Biology textbooks and bird-watching field guides, as well as numerous scientific bird names, will have to be changed, according to the Early Bird Project, an international research project centered at the Field Museum in Chicago that has focused on the phylogenetic study of birds for more than five years.
For the research project, funded by the Tree-of-Life Research Program, scientists from a number of institutions built and analyzed sets of data of more than 32 kilobases of nuclear DNA sequences from different locations on the DNA of each of the 169 bird species. The results of the project, published in Science magazine on June 27, 2008, suggested a number of new and even controversial connections between bird species.
For one, the project suggested that falcons are actually closer relatives to parrots than hawks and eagles, as was the original thought. The results also yielded a very close relationship between parrots and songbirds.
“One of the big questions of our study was, ‘What are the closest relatives to songbirds?’” said Sushma Reddy, one of three leading authors of the study and Bucksbaum Postdoctoral Fellow at the Field Museum. “Using [the DNA sequence data], we were able to conclude that parrots are the closest relatives to songbirds. As far as we know, our study is the first to propose this link.”
Reddy adds that follow-up studies on the relationships among bird species, including parrots and songbirds, are in the works.
Despite the initial skepticism surrounding the project, Reddy and her fellow authors “are confident in our results because we analyzed them in different ways and using different gene-sets, and [we] still got similar results,” Reddy said.
“Unlike other studies,” said Rebecca Kimball, another leading author of the study and associate professor of zoology at the University of Florida at Gainesville, “we consistently found several well-supported, deep divisions within Neoaves (a basal division of birds that includes 95 percent of all living birds), and this signal was persistent across analyses.”

===

-- Tasks to carry out --
(1) According to the bird phylogeny article, in which magazine and on what date were the project's results published?
(2) Return the passage of the bird phylogeny article starting with "Biology textbooks and" and going on through "than five years.", copying it word for word.
(3) List the bird groups named in the paragraph of the bird phylogeny article that begins "For one, the project suggested".
The listing has no connection to the bird phylogeny article.

Saved entries

===

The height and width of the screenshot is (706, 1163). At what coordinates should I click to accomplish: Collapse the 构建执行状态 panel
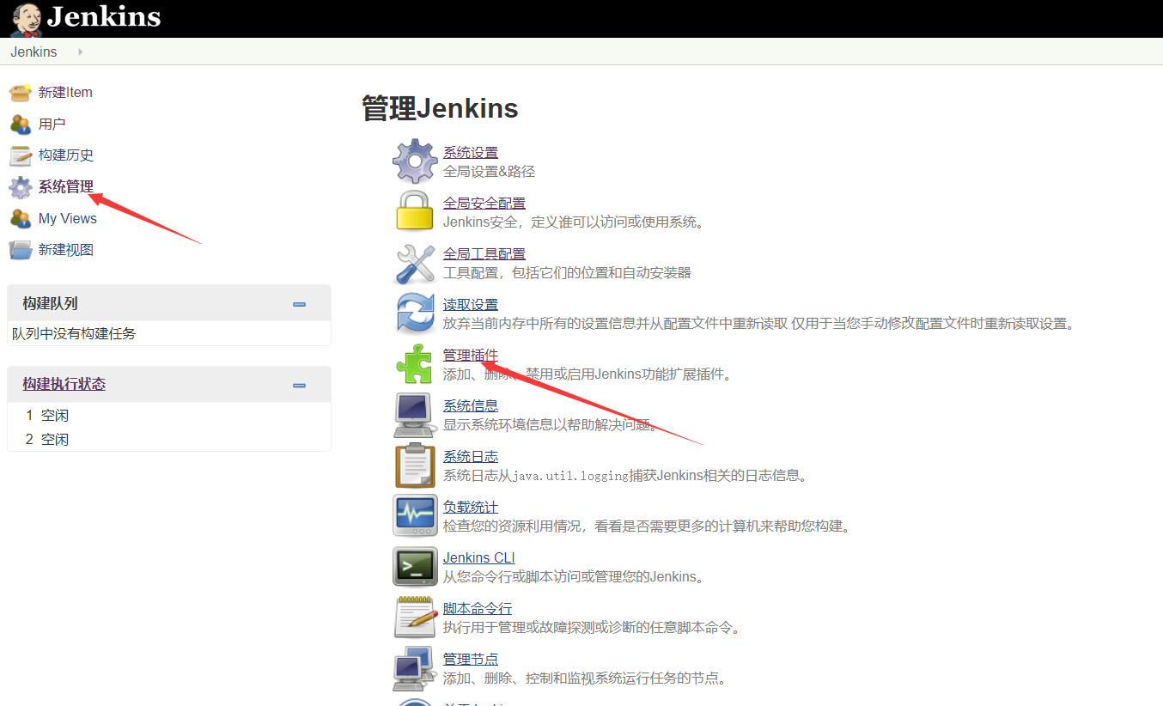pyautogui.click(x=299, y=386)
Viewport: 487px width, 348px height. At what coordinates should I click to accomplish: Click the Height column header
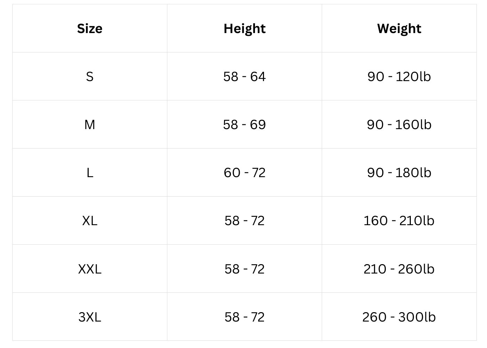click(245, 29)
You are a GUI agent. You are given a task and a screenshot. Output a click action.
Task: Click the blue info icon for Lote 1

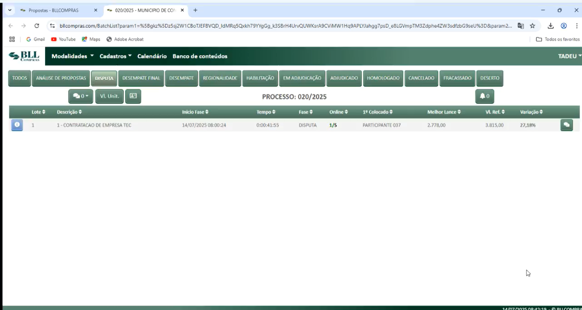[x=17, y=125]
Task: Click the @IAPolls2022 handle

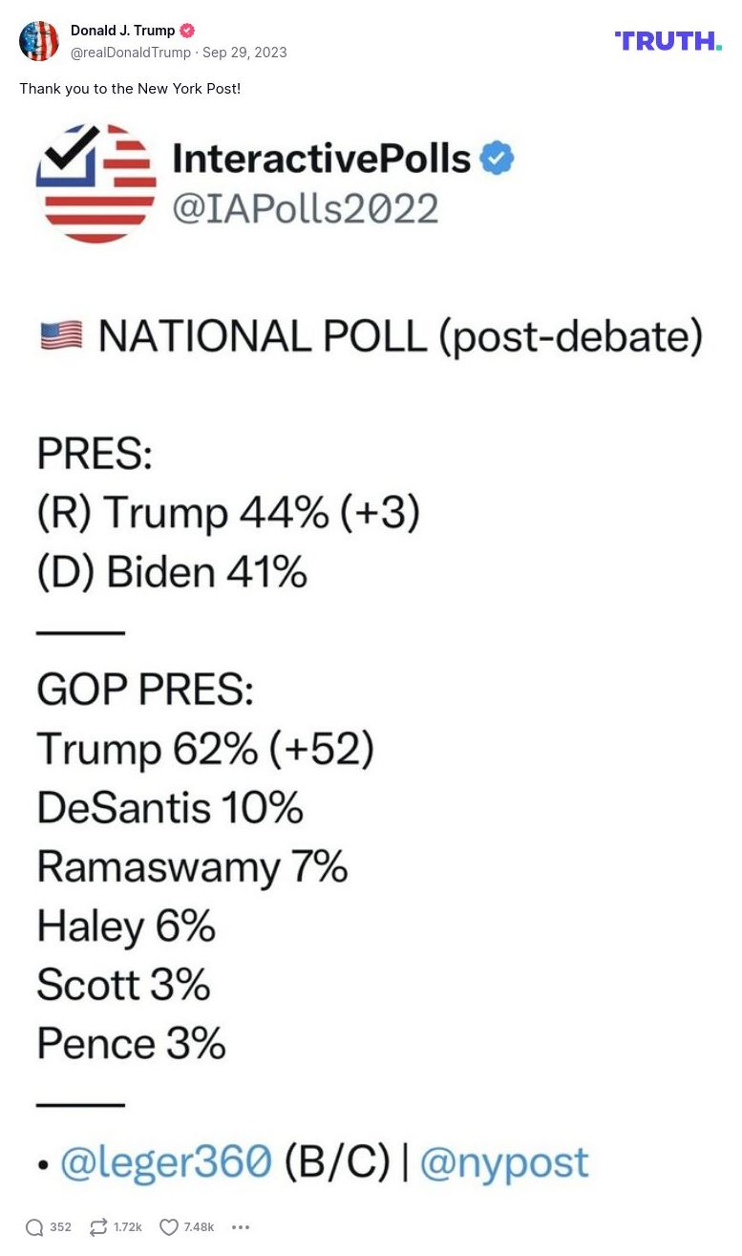Action: [305, 207]
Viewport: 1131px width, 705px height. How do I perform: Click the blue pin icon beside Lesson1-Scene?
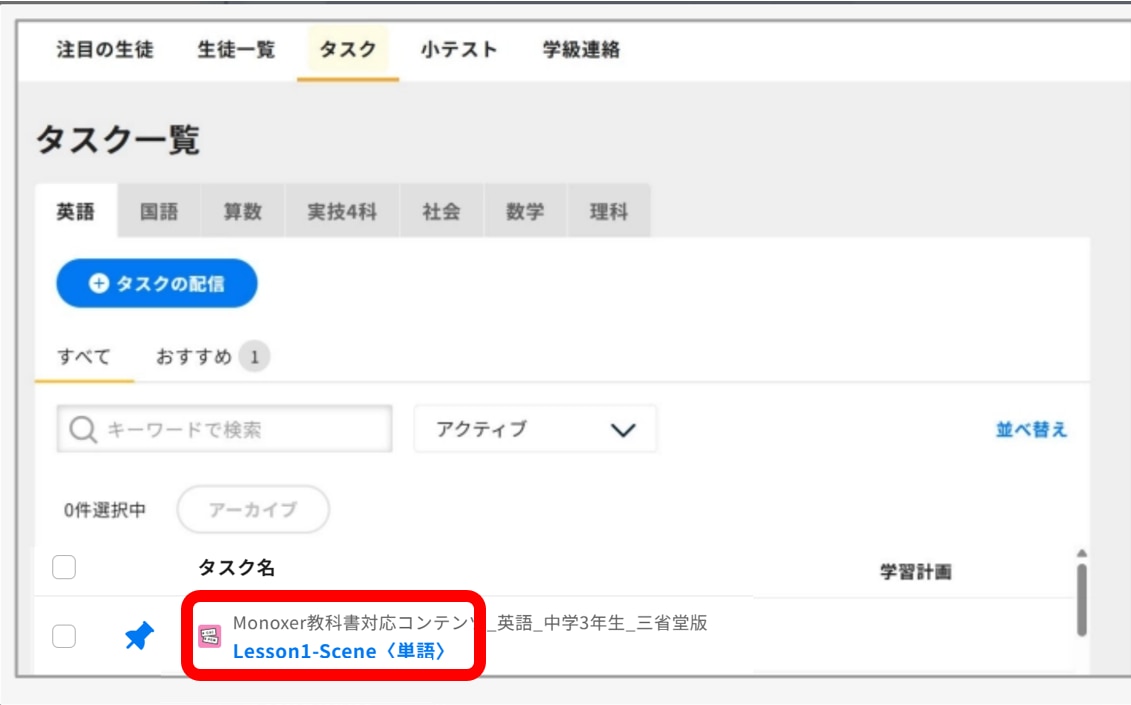point(139,636)
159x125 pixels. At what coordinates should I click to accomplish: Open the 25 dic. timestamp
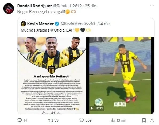[x=91, y=6]
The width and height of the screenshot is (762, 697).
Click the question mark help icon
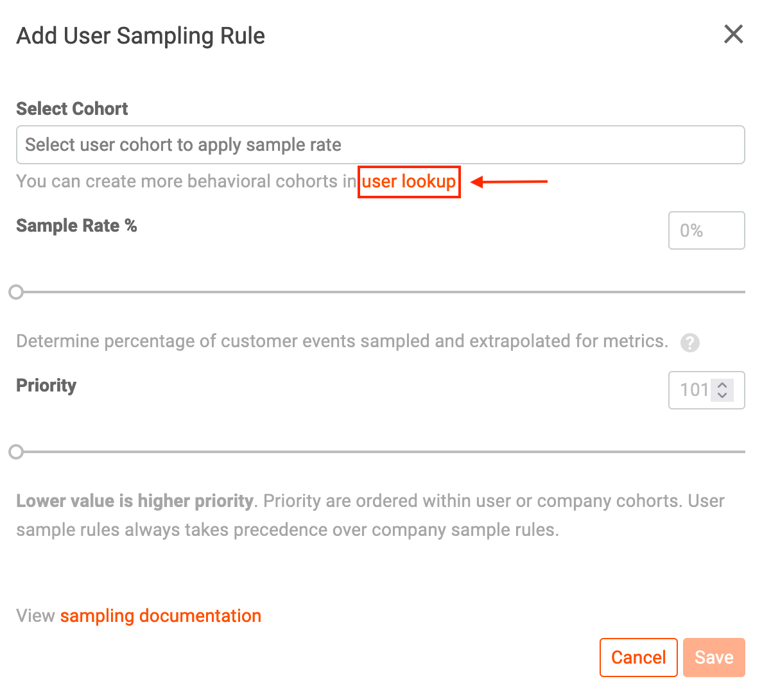click(x=690, y=343)
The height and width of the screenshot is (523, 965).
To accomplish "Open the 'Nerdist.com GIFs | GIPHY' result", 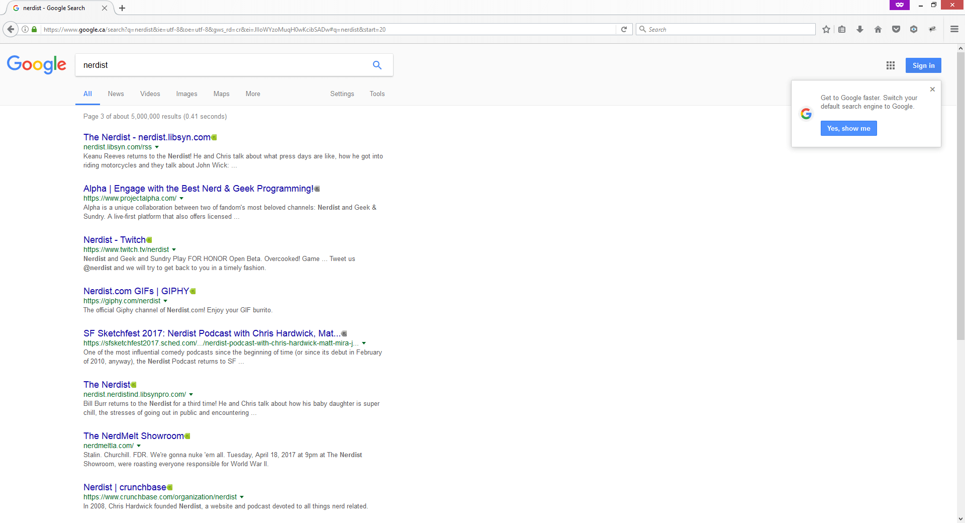I will point(136,291).
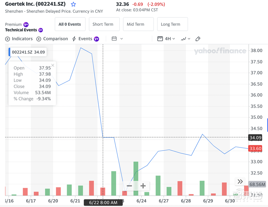Image resolution: width=268 pixels, height=207 pixels.
Task: Open the line chart type dropdown
Action: click(x=185, y=39)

===

-- Task-by-task results --
(1) In Science magazine, on June 27, 2008.

(2)
Biology textbooks and bird-watching field guides, as well as numerous scientific bird names, will have to be changed, according to the Early Bird Project, an international research project centered at the Field Museum in Chicago that has focused on the phylogenetic study of birds for more than five years.

(3) falcons, parrots, hawks, eagles, songbirds